TAGS :Viewed: 5 - Published at: a few seconds ago

[ Pythonic Way to compare two unordered lists by attributes ]

what is the most pythonic way to compare two unordered lists by one or more of their attributes? I would love to know if there is a pythonic way to find out if for each item in a list A there exists an item in list B where the item from list A and the item in list B match in a specified attribute.

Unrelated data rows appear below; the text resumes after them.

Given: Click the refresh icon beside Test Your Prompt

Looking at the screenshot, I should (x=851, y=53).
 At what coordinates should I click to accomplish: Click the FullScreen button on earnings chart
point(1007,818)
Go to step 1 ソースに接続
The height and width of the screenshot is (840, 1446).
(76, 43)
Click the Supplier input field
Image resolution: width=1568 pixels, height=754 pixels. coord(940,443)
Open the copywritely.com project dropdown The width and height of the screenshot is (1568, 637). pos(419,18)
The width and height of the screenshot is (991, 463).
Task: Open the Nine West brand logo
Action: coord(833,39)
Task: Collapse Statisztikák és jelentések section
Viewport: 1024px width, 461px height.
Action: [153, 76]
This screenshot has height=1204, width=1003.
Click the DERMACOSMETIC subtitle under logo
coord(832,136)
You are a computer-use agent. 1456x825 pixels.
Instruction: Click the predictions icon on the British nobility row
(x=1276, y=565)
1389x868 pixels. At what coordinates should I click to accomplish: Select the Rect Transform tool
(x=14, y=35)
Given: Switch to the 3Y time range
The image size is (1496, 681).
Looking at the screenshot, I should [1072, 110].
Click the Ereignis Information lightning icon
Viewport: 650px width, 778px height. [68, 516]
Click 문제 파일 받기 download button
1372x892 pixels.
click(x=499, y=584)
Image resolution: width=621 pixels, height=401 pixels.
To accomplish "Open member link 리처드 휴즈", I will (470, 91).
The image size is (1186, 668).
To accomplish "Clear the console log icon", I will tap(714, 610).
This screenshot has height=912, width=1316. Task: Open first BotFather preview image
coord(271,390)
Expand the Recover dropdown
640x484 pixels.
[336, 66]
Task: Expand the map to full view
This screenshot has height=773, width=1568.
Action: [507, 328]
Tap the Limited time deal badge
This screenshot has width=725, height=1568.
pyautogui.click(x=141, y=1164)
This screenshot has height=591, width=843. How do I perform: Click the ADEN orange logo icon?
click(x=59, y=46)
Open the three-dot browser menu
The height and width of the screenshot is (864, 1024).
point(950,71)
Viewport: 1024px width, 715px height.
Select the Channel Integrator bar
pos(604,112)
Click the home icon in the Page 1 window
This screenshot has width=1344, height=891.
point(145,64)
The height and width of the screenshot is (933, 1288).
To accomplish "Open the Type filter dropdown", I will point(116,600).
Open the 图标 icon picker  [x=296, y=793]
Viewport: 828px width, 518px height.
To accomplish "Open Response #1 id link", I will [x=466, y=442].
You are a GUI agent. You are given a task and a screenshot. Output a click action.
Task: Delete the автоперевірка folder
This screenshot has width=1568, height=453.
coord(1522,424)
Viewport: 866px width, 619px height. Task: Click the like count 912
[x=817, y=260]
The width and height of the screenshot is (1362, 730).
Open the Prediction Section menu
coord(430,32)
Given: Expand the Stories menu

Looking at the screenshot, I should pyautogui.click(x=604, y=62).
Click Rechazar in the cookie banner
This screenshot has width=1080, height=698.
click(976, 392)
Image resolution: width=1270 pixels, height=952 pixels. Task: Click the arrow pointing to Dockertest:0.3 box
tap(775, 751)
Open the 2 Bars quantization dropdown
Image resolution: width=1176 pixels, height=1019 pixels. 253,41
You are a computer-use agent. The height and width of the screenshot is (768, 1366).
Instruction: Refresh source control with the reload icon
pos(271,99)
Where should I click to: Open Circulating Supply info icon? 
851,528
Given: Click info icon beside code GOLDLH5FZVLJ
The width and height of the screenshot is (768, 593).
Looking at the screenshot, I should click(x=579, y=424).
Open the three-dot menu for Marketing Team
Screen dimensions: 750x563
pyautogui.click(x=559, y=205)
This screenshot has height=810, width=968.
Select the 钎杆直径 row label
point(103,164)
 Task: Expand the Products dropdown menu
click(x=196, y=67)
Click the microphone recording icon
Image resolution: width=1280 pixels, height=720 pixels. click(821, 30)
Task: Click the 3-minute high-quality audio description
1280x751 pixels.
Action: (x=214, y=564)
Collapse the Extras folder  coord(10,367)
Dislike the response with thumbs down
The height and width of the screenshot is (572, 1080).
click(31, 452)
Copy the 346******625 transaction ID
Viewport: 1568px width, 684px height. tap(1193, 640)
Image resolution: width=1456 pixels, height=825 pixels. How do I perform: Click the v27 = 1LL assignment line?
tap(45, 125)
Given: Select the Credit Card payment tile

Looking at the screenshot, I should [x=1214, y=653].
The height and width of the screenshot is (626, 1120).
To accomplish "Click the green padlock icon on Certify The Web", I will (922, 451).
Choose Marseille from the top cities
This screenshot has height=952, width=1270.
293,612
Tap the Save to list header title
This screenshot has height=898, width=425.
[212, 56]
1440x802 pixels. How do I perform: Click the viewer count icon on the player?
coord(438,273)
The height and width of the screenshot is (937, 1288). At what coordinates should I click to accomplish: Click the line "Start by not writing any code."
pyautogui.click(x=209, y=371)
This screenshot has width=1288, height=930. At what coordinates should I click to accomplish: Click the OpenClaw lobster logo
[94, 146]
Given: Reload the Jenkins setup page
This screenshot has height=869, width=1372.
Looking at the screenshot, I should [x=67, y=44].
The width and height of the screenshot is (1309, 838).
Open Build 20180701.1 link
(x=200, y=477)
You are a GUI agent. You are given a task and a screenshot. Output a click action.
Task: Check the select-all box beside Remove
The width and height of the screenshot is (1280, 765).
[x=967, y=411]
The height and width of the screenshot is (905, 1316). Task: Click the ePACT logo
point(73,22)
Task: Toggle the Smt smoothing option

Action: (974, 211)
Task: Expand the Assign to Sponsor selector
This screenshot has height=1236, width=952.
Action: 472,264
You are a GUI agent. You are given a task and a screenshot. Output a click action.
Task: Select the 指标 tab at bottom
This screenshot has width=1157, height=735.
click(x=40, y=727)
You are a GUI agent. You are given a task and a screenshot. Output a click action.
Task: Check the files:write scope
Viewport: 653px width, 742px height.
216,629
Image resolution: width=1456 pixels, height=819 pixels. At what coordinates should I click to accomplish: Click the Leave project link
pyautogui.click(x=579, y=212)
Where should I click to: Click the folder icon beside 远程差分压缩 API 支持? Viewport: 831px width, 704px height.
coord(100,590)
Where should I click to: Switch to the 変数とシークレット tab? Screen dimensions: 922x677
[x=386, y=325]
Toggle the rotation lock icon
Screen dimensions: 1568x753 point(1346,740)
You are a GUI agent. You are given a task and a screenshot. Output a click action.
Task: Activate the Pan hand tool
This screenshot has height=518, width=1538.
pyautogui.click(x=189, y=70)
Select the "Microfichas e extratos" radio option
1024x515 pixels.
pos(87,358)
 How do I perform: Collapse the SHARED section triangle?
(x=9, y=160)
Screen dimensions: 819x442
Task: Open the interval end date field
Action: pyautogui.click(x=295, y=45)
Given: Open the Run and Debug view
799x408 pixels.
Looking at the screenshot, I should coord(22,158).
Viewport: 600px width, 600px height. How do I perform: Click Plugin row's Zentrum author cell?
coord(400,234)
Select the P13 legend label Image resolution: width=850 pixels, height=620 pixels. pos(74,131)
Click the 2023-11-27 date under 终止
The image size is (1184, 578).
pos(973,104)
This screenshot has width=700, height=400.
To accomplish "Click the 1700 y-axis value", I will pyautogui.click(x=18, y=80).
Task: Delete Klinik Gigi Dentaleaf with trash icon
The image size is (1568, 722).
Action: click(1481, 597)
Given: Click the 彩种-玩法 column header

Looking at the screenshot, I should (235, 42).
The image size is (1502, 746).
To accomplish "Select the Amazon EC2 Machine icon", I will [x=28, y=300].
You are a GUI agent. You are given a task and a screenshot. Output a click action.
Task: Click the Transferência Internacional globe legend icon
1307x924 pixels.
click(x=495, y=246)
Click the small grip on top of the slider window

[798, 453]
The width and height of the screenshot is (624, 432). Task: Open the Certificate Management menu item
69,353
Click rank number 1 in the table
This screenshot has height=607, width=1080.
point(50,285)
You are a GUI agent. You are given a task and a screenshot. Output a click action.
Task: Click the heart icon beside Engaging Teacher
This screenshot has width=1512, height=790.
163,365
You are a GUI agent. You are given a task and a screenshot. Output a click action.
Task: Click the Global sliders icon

In my example case, I have two .zip files in a unit test, and want to test, if the files match, but I am really looking for a good general solution for my personal toolset. This was my first attempt:

with ZipFile('A.zip') as old:
with ZipFile('B.zip') as new:
oldFileInfo = old.infolist()

allFound = True
for info in new.infolist():
   matches = [item for item in oldFileInfo if item.CRC == info.CRC and \   
              basename(item.filename) == basename(info.filename) ]
   if len(matches) == 0:
       allFound = False
       break

Maybe it is trivial, but I have not yet found a nice way how to do it.

Greetings Michael

Answer 1


It is easy, you should use sets:

if set(list1).difference(set(list2)):
    # lists are different
    # different_items = set(list1).difference(set(list2))
    pass
else:
    # lists are the same
    pass

You can convert your structure to iterables or lists:

list1 = [(i.CRC, basename(i.filename)) for i in old.infolist()]
list2 = [(i.CRC, basename(i.filename)) for i in new.infolist()]

Answer 2


One possible way to do it can be:

def areEqual(old, new):
    set1 = set((x.attribute1, x.attribute2) for x in old)
    set2 = set((x.attribute1, x.attribute2) for x in new)

    return set1 == set2

Answer 3


You can create sets out of old and new lists and then compare them:

old_set = set((item.CRC, item.filename) for item in old_info)
new_set = set((item.CRC, item.filename) for item in new_info)

all_match = new_set.issubset(old_set)  # or old_set.issuperset(new_set)

Answer 4


You can start by sorting the lists. It has only a bigO of n log n and then you can just compare the elements one by one and stop if you find a pair that does not match.